Pakistanis are great talkers. Charmers. Populists. High on complaints and diagnosis. Low on solutions — pro-active and reactive actions for course correction. The chorus of pontifications and lofty rhetoric from top positions grows ever louder. And people, at large, watch in awe and suffer in misrule. Their expectations, therefore, keep switching from politicians to the military to the judiciary and vice versa.
This context also prompted Justice Amir Hani Muslim (March 24) into remarking that 17 judges of the Supreme Court could not make the system of the country right. The nation should not assume that the 17 judges of the Supreme Court could streamline the system of the country.
Similarly, Chief Justice of Pakistan (CJP) Anwar Zaheer Jamali last week lamented the low conviction rate and called for greater introspection collective efforts within the justice sector and to turn things around.

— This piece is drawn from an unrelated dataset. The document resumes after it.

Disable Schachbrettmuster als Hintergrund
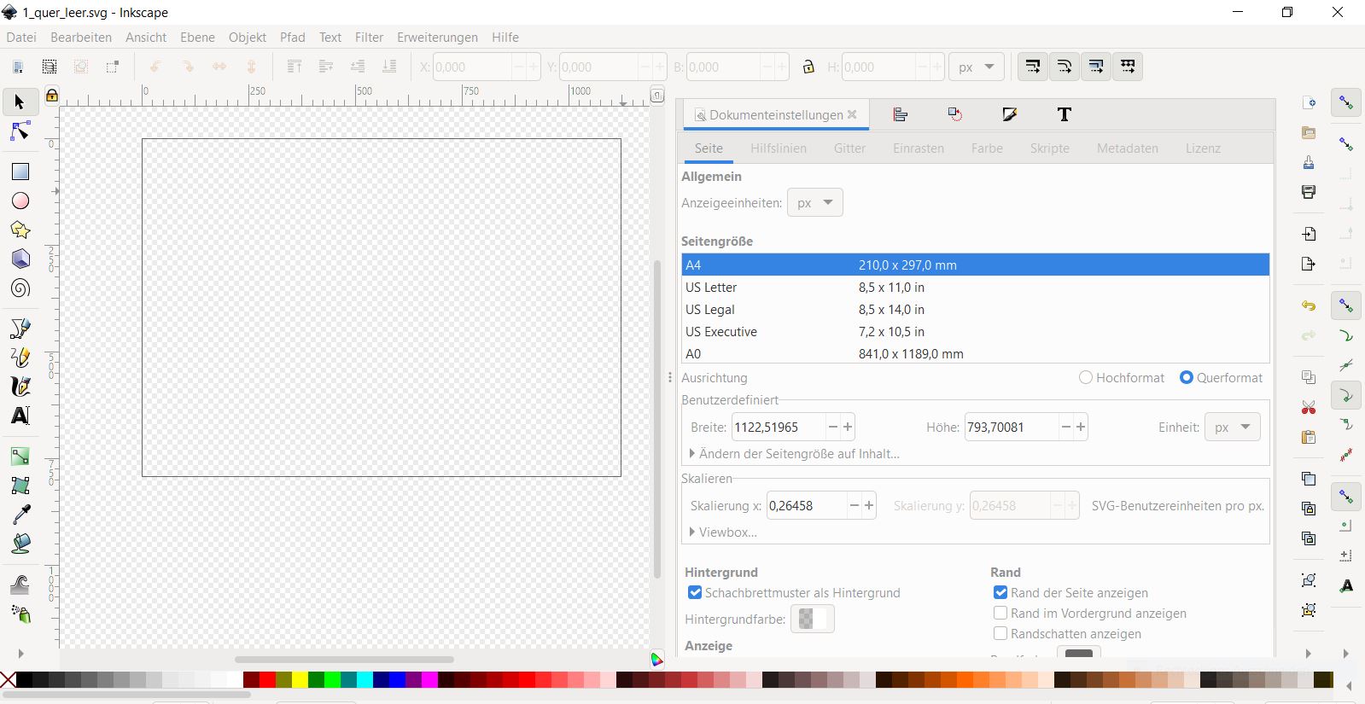The image size is (1365, 704). [x=695, y=592]
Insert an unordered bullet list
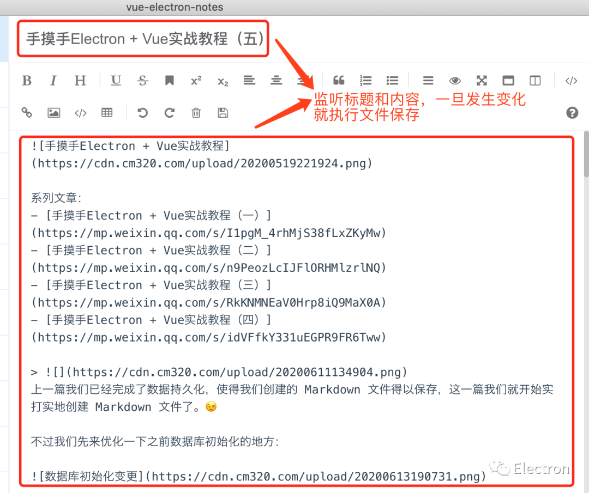 tap(392, 80)
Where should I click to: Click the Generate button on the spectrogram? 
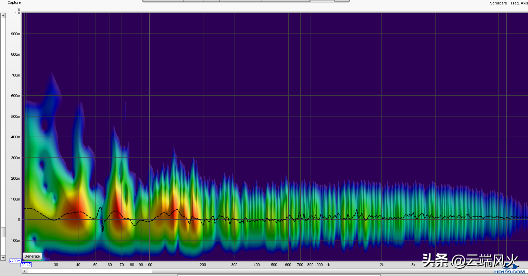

He was addressing a National Judicial Conference on ‘Transforming the Criminal Justice System’. “I have no doubt that the low conviction rate is a matter of concern for us all… no one organisation acting on its own can significantly change the conviction rate, as it requires a collective sector-wide coordinated and concerted effort from all parts of the justice sector,” the CJP said.

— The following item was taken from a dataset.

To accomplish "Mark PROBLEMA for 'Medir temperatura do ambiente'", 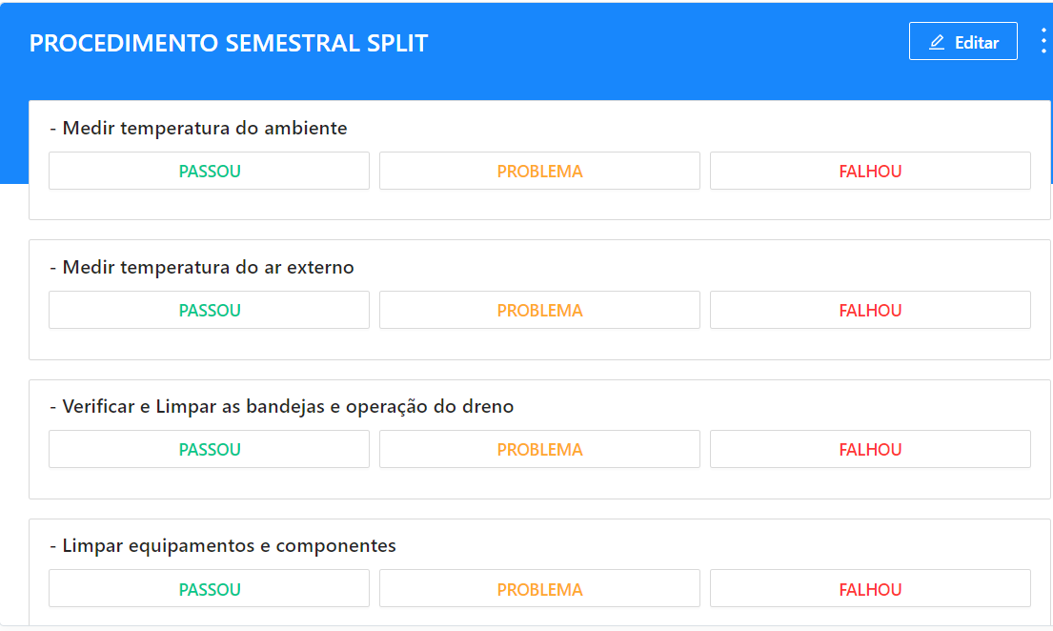I will 539,170.
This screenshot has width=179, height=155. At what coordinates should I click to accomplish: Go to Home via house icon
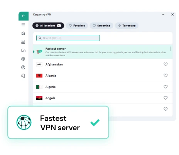pos(23,33)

Legislature, in its wisdom, had taken steps, but “we, as the justice sector, also need to address this scenario… in our respective areas of competence and available resources,” the CJP said. He hit the nail on the head when he pointed that the system’s apparent “inability” to provide justice to the aggrieved, adversely affected public confidence in the formal justice system, encouraging citizens to seek justice by whatever means possible, thereby undermining the formal rule of law.
The phrase “justice by whatever means possible” — coming from no other person but the CJP himself — reflects a bitter reality as well as an admission of a bitter reality; in Fata, for instance, the draconian Frontier Crimes Regulation (FCR) threw the common people at the mercy of the political agent and many then sought justice from Shariat Courts run by Haji Mangal Bagh, or various factions of the Tehreek-e-Taliban Pakistan (TTP).
People in mainland Pakistan, where the British-era Criminal Procedure Code or the Civil Procedure Code is in vogue, a callous nexus between the bench and the bar in lower courts makes people run from pillar to post and drives them broke.
All justices, most of whom have risen through the lower courts to their current states, know that the system is expensive, tardy and suited more to the affluent and those with the muscle.
Driven by the popular sentiment and given to media publicity, former chief justice Iftikhar Chaudhry used to offer similar remarks while grilling politicians and officials from the civilian and military establishments. But the question that the current situation begs is what did he and other justices do to go beyond such pronouncements? Were any meaningful reforms undertaken to set things right, at least in the lower judiciary, where pendency is the highest and many cases, for example, flow from the inappropriate invocation of the stay-order.
The essence of the Order 39 (stay order) of the Code of Civil Procedure, as explained by a justice, is that “any personal civil right of a person seeking the order is threatened or infringed and he prima facie has a strong legal case and in case the prohibitory order is not issued he/she will suffer irreparable loss which cannot be ultimately compensated.” The former chief justice explained that “a stay order cannot be issued in routine, without considering the above and in case ex-parte order is issued, it has to be recalled when the other side files objection to it and shows that none of the above grounds exists to justify the issuance or continuance of the order.”
A lot of litigation in the lower courts results from malafide objections and ulterior motives of vested interests and thus embroils the respondents in an endless cycle of time consuming, often expensive legal battles. Such a situation obviously breeds frustration, fuels anger and, at times, can push the respondents to other extremes.
Can our legal justice system go beyond admission of problems, and initiate steps that can help those litigants who suffer because of the abuse of the “stay order” powers? Can the top judiciary propose measures to prevent, or at least minimise the collusion between lawyers and the subordinate judiciary?
Published in The Express Tribune, April 6th, 2016.